Can we please, please return to the era when ui was humane?

PretzelFisch · on May 28, 2017

not every iphone user. magic UX like that is not very discoverable.

wruza · on May 29, 2017

I'm pretty sure it was described on small introduction booklet in iphone 4 package. "Shake to undo" was also there.

Do you guys ever read instructions? :)

PretzelFisch · on May 29, 2017

I don't recall paper instructions in the iphone 6 package. Maybe they put up an ill timed tutorial on screen with the first boot. I needed to skip that to finish setting up the phone in store. Sometimes I think getting a user to read instructions is the worlds hardest problem.

cheetos · on May 28, 2017

I didn't find out about the address bar thing for years. That said, I am not a fan of reproducing natively available functionality in the browser.

Burritamos · on May 28, 2017

>and his blog has big stupid "to the top" button^ fixed at the bottom, covering two lines of the text.

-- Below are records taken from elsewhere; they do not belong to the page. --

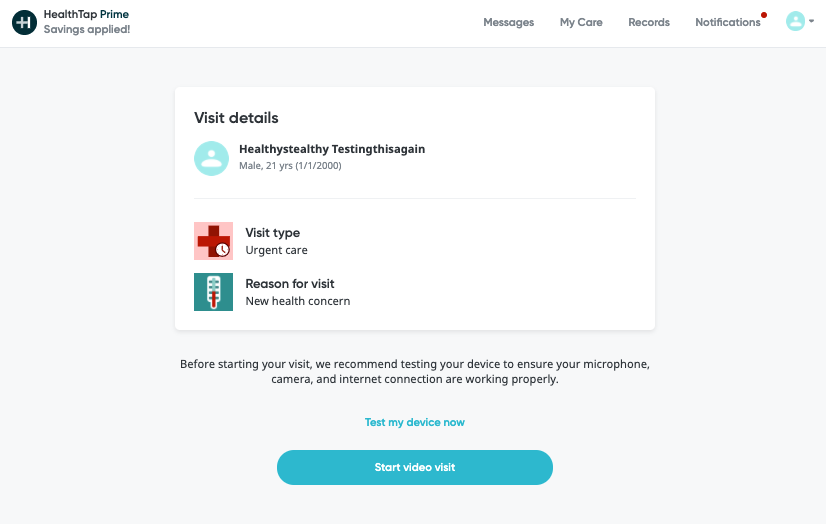Open the Messages menu item
Image resolution: width=826 pixels, height=524 pixels.
508,22
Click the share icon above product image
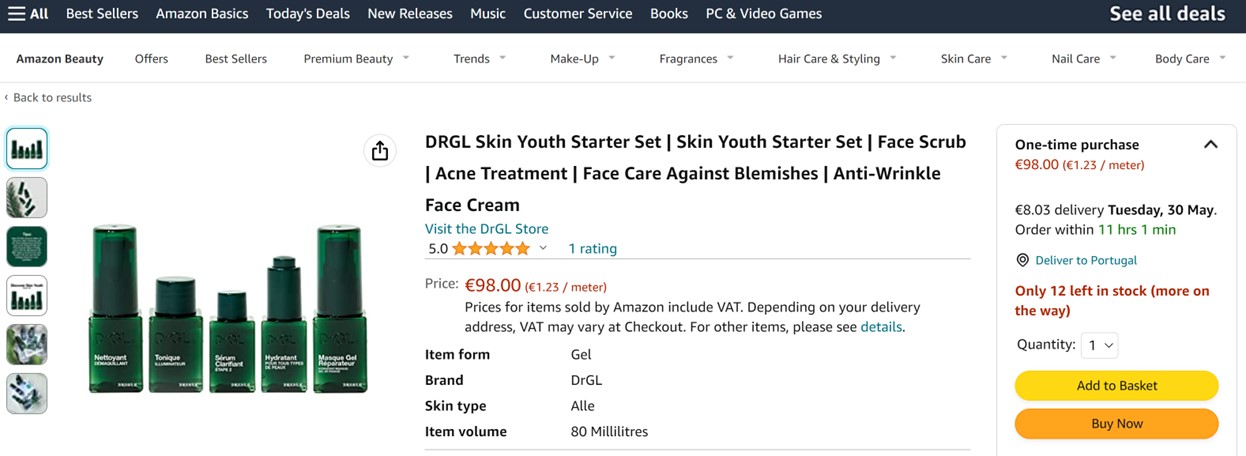Screen dimensions: 1246x456 coord(379,151)
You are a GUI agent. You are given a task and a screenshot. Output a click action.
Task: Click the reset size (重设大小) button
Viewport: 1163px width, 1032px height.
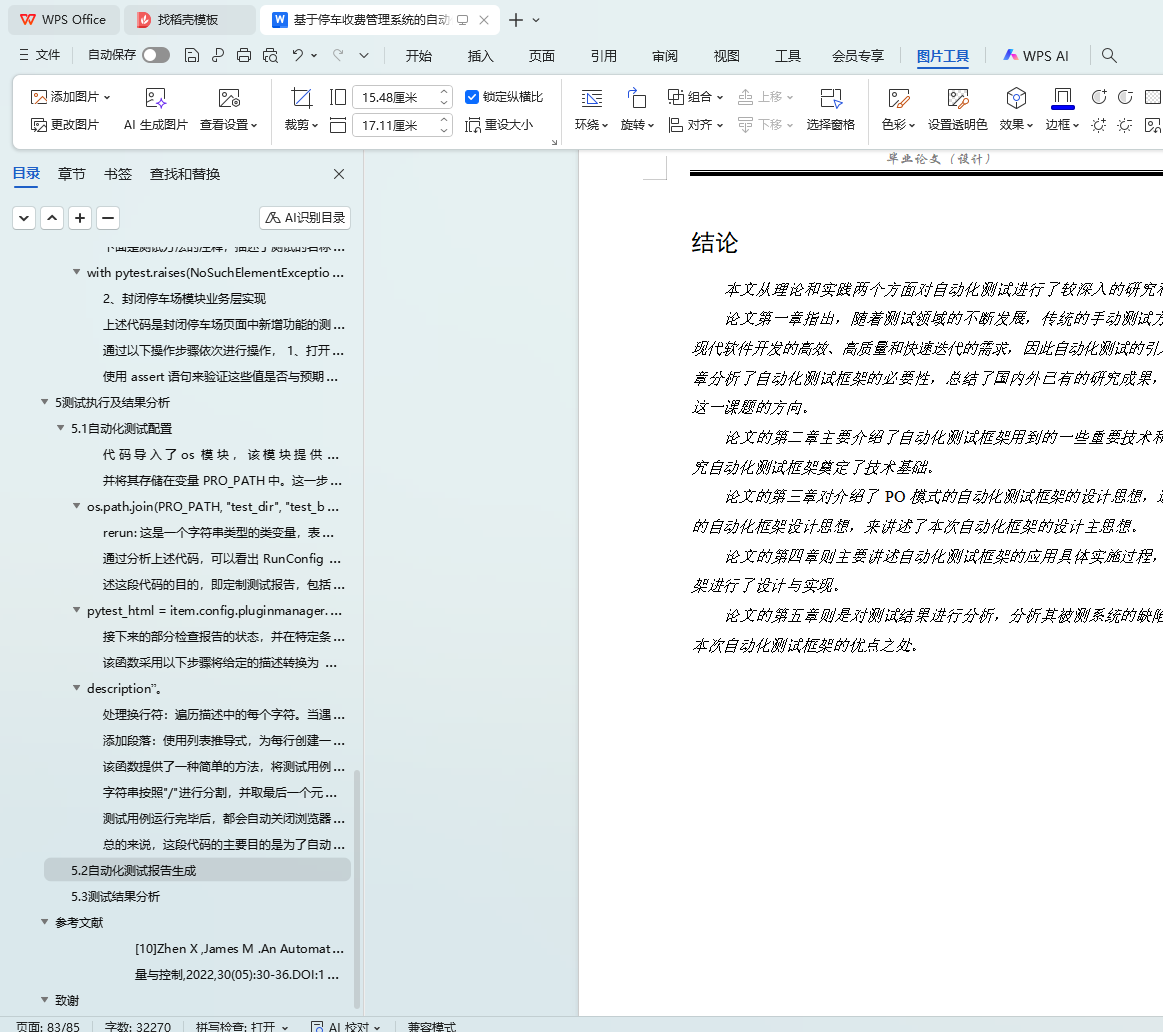(x=499, y=125)
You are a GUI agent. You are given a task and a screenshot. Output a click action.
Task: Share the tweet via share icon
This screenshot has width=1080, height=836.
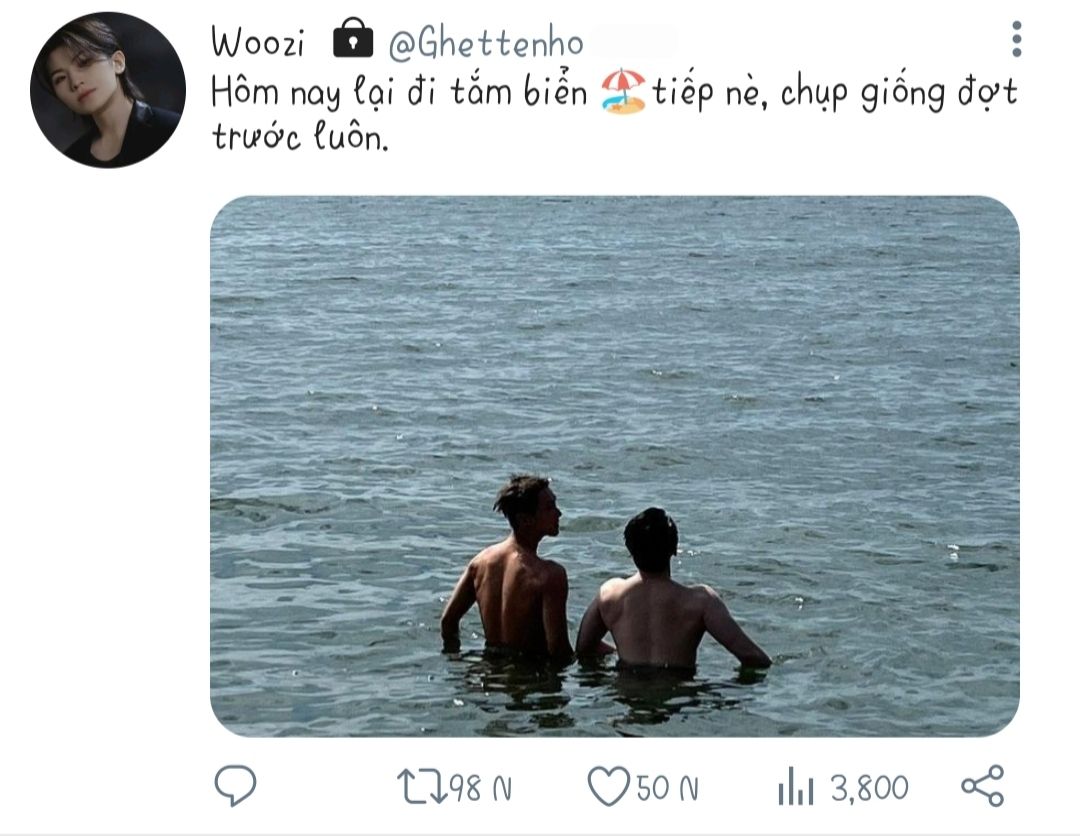[982, 786]
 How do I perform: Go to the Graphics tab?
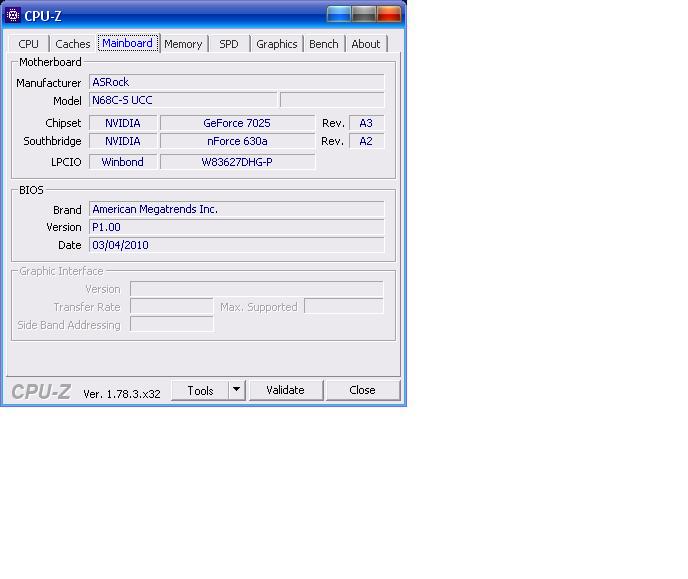[277, 44]
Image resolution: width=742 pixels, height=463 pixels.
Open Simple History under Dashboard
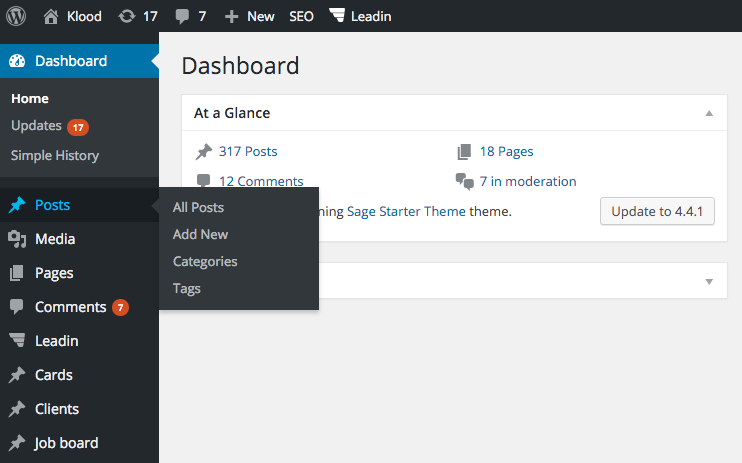tap(55, 155)
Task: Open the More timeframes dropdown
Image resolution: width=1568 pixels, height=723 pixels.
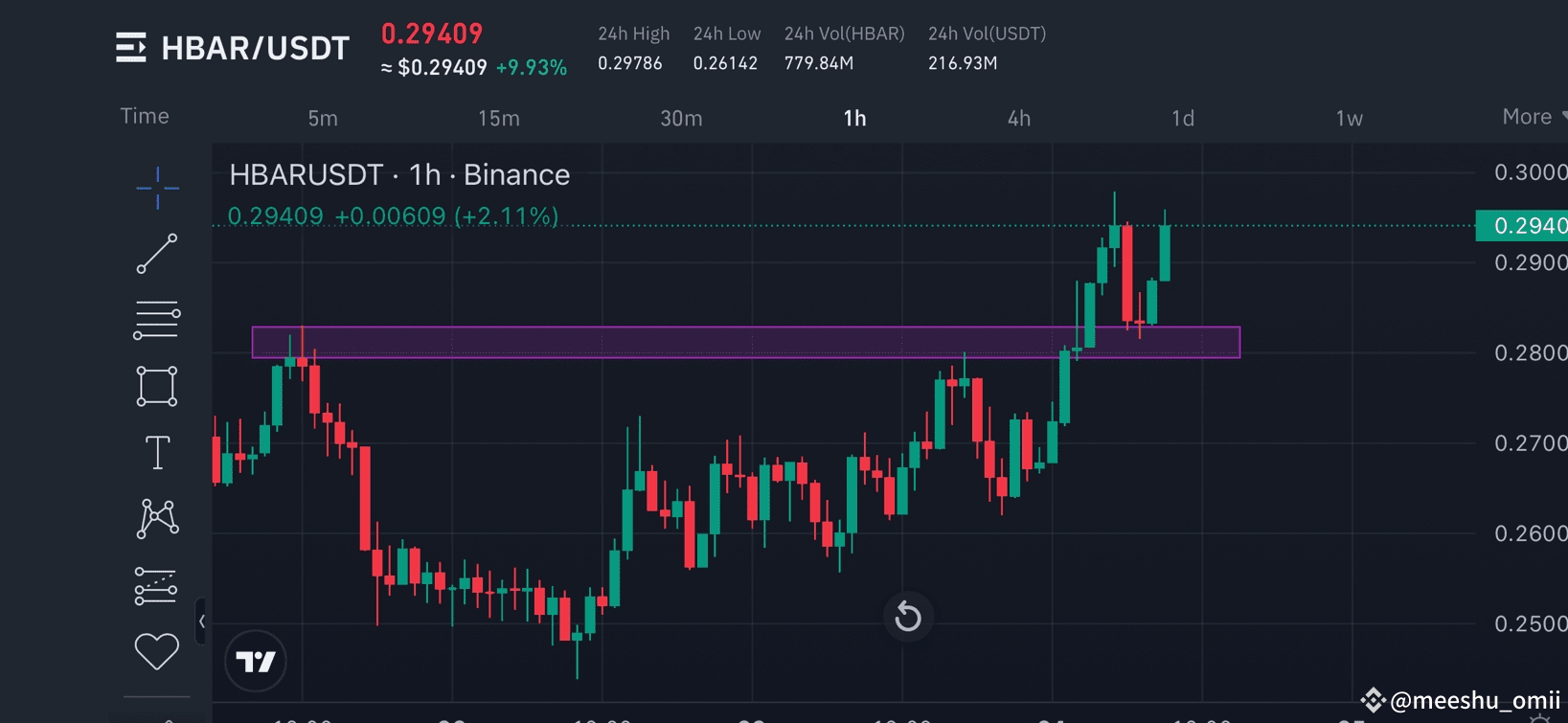Action: 1527,116
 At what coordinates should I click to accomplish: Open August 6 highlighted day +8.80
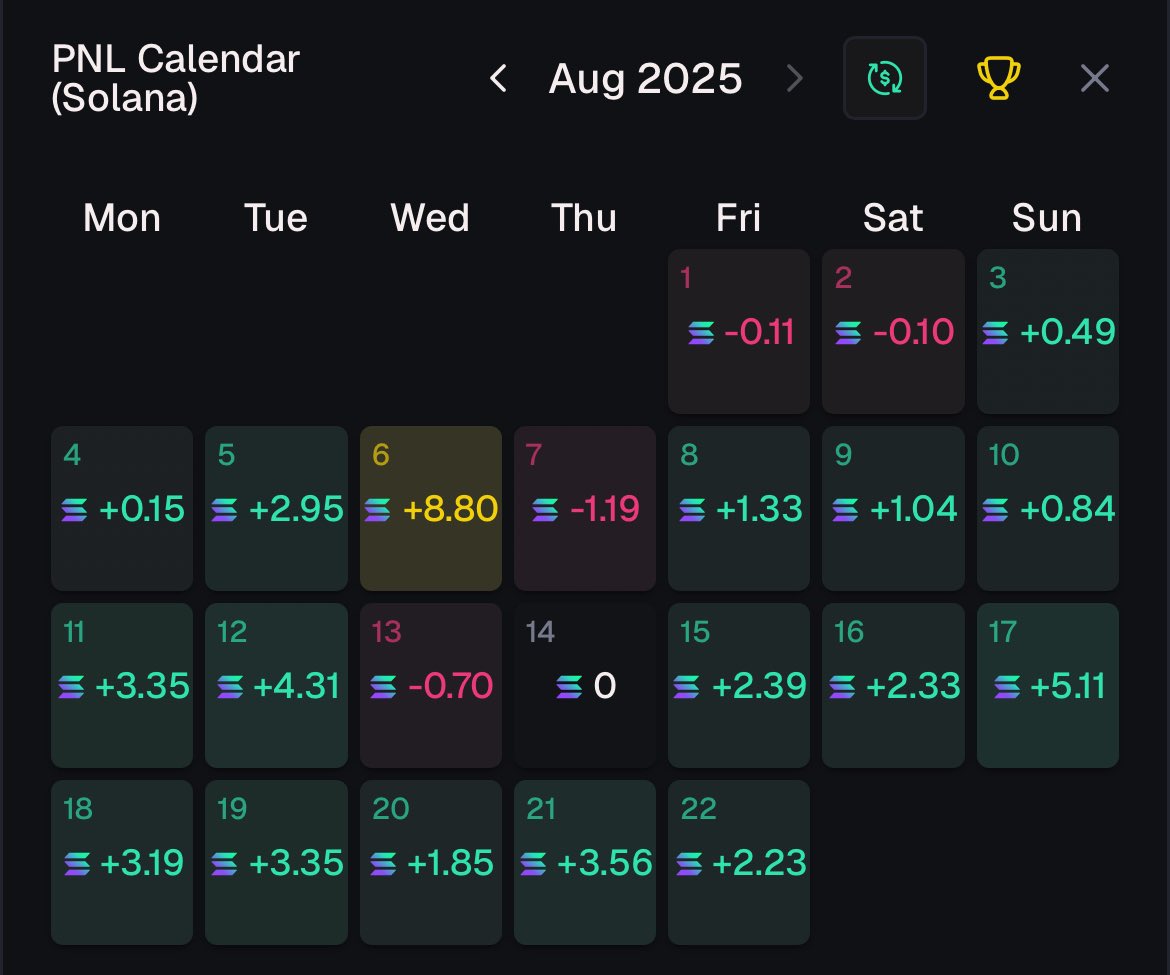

I don't see what you are talking about. There is no such button for me.

wruza · on May 29, 2017

I tried to say that it appears only on mobile, but now there is no such button! Seems that author changed blog theme, because floating "+" button also transformed into normal "menu" button at the top.

His blog appearance is now ideal in mobile ux. Pretty operative!

retox · on May 28, 2017

I posted the same, thanks for the vindication.

an27 · on May 28, 2017

Would anyone here have resources on writing similar highly-responsive GUI frameworks?

I'm considering writing a Rust-based one with Linux, BSD, macOS, Windows and Android backends.